May 1, 2007

I'm trying to get myself motivated for final season again. I can't believe there are people out there who actually enjoy going through this process. I'm so ready to get out of the exam/paper ratrace. I like thinking about the law, and I don't at all feel ready to get out there, but I'm tired of this system.

And I'm even getting a little tired of student organizing, what little I've been able to do while here. The most redeeming factor of my second year, in fact, has been the joy that I've received from my work with fellow students on issues of mutual concern that impact many of the graduates from my school who want to "do good" with their law degrees. The school has a growing reputation with incoming students, and perhaps even in the local area, for turning out innovative and committed students who want to do more community-based work, whether as their chosen career or as a pro bono gig. But it's not been wholly true to that end because it doesn't put as much oomph behind the programs that will support the work long-term. In other words, the infrastructure is somewhat weak - it's the students, the faculty, and the alum that keep people coming. But how long will that remain the case? So we've organized around this issue. And we've built momentum around this over the past year.

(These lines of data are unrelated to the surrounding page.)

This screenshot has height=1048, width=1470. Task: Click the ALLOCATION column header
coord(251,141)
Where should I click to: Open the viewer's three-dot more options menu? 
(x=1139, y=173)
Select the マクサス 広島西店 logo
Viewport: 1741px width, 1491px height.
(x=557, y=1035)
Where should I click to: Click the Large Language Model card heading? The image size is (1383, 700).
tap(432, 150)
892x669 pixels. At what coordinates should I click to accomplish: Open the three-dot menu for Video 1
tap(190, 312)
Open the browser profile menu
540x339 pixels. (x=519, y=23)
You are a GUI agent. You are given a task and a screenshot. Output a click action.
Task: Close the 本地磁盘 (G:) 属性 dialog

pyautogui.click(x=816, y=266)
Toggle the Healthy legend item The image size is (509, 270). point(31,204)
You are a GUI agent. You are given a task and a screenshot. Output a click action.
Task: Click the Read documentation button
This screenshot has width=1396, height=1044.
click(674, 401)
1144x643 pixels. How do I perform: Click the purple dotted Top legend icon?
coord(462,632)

But how does this relate to my ultimate goals for career and personal mission? I mean, I'm not a college student anymore, having gone through this all a while ago, and I'm tired of the cycles of activism/cynicism/administrative roadblocks that make actual change difficult. Maybe I'm feeling that I haven't done the right things to keep the group of organizers I'm working with moving on their own, not because they need me as a leader, but because it's easy to identify one person as the responsible body. I wonder if I will have the tried and true problem of letting go when it comes to that. Designing/collaborating on the vision for something like this is one thing, but it's a very different thing to know how to keep the process open, and feel confident that the group, in some way, will continue and work to realize the key goals for which it was started to begin with... well, those are difficult things to balance without experience.

I've thoroughly enjoyed the work so far, and I really feel like it's given me the chance to experiment with my own leadership style and skills, and it's also given me space to reflect on what kind of organizations I want to build and be a part of. Consensus and decisions by committee are often reviled by people who have had bad experiences, or even people who aren't process oriented - but there's something to be said about a community of people making decisions for their community... and building community as they do it.

I think integrating the mundane/administrative work that comes with every organization with the group's substantive philosophy is a very important step towards building a more conscious group. It's not enough that we send out press releases about what we believe (or hold events on campus that are interesting and current topics). Why are we doing this work? And are we holding true to those ideals across the board in our daily work and orientation to that work?

It's the whole question of practicing what you preach, and sadly, people become little dictators when they start to get control of any process or group. I've seen it with informal groups (like an alumni group I'm struggling with right now) all the way up to the groups that you'd think would be more conscious of these issues of power. But people seem to grab for more when they should be thinking about how to share and open up the field more. Annoying and counterproductive. I'm sure I'll write more about this with a little more time.

Anyway, with all the other things going on out there, it's hard to see what the priorities in school can really mean. Shouldn't I be here focusing on developing the skills to do the best I can once I'm out of here? But on the other hand, doesn't organizing (and recognizing/realizing what your community is when you're a part of it) qualify as a skill worth learning? Then again, without the right guide, are you learning the right skills? Too many things to consider. But now that my hardest exam is over, I hope to engage these questions, as well as some of the nuttiness that I'm seeing in the national A/P/A scene, with more vigor. Lucky you.

Heck, I may throw in another fun video if I find one here and there.